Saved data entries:
·····

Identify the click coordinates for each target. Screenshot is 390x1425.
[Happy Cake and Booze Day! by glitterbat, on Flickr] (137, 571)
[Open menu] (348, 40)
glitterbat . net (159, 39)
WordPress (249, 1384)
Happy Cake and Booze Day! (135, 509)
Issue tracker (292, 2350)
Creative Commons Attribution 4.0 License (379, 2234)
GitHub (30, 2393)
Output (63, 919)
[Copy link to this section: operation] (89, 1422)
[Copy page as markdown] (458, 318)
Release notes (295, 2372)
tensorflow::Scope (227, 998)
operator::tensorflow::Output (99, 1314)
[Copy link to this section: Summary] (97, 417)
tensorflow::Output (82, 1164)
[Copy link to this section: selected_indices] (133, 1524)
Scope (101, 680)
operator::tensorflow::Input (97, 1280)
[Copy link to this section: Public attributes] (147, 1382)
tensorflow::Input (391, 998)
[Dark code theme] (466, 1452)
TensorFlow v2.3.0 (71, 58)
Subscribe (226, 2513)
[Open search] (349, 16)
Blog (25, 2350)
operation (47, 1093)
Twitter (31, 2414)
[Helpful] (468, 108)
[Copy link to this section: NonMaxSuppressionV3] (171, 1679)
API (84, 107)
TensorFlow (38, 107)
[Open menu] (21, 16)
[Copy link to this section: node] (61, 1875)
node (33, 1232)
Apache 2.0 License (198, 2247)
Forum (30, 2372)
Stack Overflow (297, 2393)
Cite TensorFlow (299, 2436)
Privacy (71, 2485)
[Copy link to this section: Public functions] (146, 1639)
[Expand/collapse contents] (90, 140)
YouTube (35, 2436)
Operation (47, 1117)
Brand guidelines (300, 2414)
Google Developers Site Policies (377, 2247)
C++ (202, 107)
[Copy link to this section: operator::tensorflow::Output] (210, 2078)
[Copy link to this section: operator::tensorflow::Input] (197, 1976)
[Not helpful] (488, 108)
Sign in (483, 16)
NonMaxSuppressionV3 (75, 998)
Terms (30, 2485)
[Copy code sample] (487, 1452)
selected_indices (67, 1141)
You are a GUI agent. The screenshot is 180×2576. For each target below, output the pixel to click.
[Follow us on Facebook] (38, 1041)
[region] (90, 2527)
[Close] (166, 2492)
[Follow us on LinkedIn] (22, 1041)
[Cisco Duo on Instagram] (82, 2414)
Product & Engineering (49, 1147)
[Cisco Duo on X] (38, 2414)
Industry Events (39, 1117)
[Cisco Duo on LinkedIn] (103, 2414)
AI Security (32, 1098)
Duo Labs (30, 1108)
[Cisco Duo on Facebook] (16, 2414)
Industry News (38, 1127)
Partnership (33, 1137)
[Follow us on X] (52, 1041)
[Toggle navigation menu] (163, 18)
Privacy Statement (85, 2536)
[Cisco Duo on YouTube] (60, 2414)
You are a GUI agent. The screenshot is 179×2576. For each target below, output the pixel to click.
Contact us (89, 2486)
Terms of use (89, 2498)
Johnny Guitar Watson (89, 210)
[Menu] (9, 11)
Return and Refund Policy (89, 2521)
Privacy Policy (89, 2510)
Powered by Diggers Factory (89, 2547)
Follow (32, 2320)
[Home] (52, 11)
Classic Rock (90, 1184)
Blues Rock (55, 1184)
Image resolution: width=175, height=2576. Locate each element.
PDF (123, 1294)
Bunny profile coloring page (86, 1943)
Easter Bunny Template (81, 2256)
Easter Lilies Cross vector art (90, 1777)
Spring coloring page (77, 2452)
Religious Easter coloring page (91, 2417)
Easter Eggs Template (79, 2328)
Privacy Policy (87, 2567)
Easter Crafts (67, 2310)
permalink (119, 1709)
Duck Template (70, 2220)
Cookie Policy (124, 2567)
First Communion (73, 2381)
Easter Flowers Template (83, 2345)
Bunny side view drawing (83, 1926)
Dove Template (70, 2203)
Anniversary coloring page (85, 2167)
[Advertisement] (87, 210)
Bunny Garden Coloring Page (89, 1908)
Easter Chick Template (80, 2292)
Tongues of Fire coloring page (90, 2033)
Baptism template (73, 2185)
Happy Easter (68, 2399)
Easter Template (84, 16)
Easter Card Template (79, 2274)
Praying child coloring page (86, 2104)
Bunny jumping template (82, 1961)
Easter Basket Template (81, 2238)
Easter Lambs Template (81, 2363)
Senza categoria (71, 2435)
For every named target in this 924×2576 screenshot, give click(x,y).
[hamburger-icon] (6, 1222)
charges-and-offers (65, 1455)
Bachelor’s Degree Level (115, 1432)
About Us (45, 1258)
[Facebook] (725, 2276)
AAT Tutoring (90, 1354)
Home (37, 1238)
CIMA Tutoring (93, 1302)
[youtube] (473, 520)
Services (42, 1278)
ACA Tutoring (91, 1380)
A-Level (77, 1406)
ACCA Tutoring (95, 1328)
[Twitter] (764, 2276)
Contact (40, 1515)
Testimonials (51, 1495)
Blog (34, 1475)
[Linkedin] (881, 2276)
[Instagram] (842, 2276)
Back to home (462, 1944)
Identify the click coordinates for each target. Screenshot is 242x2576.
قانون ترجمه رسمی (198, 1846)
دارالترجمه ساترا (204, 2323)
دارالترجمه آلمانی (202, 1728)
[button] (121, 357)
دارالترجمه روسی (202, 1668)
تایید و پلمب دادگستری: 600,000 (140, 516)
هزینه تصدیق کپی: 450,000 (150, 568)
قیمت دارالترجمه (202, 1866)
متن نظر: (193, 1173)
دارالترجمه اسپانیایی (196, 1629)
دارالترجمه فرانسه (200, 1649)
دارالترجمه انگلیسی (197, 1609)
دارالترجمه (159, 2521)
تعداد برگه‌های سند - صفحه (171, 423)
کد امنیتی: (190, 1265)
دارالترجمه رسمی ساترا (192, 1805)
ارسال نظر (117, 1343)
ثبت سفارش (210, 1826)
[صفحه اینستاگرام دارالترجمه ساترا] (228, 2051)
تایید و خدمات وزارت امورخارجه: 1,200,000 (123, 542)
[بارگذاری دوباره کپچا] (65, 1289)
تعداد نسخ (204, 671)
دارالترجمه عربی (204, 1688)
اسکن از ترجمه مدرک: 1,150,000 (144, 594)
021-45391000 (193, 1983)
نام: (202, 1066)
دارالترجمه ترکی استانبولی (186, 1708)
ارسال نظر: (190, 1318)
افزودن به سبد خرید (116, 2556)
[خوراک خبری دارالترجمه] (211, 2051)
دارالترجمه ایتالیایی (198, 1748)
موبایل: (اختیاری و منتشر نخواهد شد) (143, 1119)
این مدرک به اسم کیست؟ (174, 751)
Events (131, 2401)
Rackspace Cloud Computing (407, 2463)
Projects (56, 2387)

·····

TASK DETAILS:
Wherever the string "operator" occurs in the entries, copy that whole line.

WRITTEN SOLUTION:
operator::tensorflow::Output (99, 1314)
operator::tensorflow::Input (97, 1280)
[Copy link to this section: operator::tensorflow::Output] (210, 2078)
[Copy link to this section: operator::tensorflow::Input] (197, 1976)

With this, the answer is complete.